— TASK TO CARRY OUT —
Report, copied in full, every line of the listing below that contains the word "More".

[START SOURCE RECORDS]

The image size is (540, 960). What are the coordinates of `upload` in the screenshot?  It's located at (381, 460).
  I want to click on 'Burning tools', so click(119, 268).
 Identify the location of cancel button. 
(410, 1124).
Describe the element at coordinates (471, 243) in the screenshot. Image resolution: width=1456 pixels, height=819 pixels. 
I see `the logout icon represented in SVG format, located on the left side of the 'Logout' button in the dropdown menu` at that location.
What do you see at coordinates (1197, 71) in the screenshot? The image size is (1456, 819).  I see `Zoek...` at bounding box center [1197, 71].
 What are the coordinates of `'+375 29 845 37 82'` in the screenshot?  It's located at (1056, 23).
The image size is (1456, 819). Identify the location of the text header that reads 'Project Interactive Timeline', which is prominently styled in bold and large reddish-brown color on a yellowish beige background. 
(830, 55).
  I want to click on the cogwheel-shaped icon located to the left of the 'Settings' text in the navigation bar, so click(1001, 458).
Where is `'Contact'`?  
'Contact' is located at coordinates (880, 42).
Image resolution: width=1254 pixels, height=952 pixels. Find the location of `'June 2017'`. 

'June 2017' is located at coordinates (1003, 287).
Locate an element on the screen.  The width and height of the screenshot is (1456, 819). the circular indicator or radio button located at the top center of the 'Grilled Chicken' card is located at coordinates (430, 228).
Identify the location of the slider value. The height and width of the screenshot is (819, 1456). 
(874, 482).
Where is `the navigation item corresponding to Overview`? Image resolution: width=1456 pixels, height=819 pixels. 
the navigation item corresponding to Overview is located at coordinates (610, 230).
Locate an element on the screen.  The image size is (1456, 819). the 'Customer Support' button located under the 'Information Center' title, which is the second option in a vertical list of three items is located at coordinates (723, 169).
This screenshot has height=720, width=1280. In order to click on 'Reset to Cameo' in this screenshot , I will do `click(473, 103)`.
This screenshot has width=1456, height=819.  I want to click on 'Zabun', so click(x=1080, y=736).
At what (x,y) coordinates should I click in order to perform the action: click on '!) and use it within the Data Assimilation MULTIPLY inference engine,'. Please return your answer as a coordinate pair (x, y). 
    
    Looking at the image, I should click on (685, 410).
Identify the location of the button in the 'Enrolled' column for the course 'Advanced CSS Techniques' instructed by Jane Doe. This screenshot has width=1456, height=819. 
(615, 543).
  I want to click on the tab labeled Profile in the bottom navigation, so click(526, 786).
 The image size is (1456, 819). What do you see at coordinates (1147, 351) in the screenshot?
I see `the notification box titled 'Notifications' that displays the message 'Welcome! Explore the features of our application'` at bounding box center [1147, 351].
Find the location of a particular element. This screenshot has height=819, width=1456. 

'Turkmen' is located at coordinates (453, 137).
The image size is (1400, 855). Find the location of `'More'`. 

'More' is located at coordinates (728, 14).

[END SOURCE RECORDS]

— TASK RESULT —
The image size is (1400, 855). Find the location of `'More'`. 
'More' is located at coordinates (728, 14).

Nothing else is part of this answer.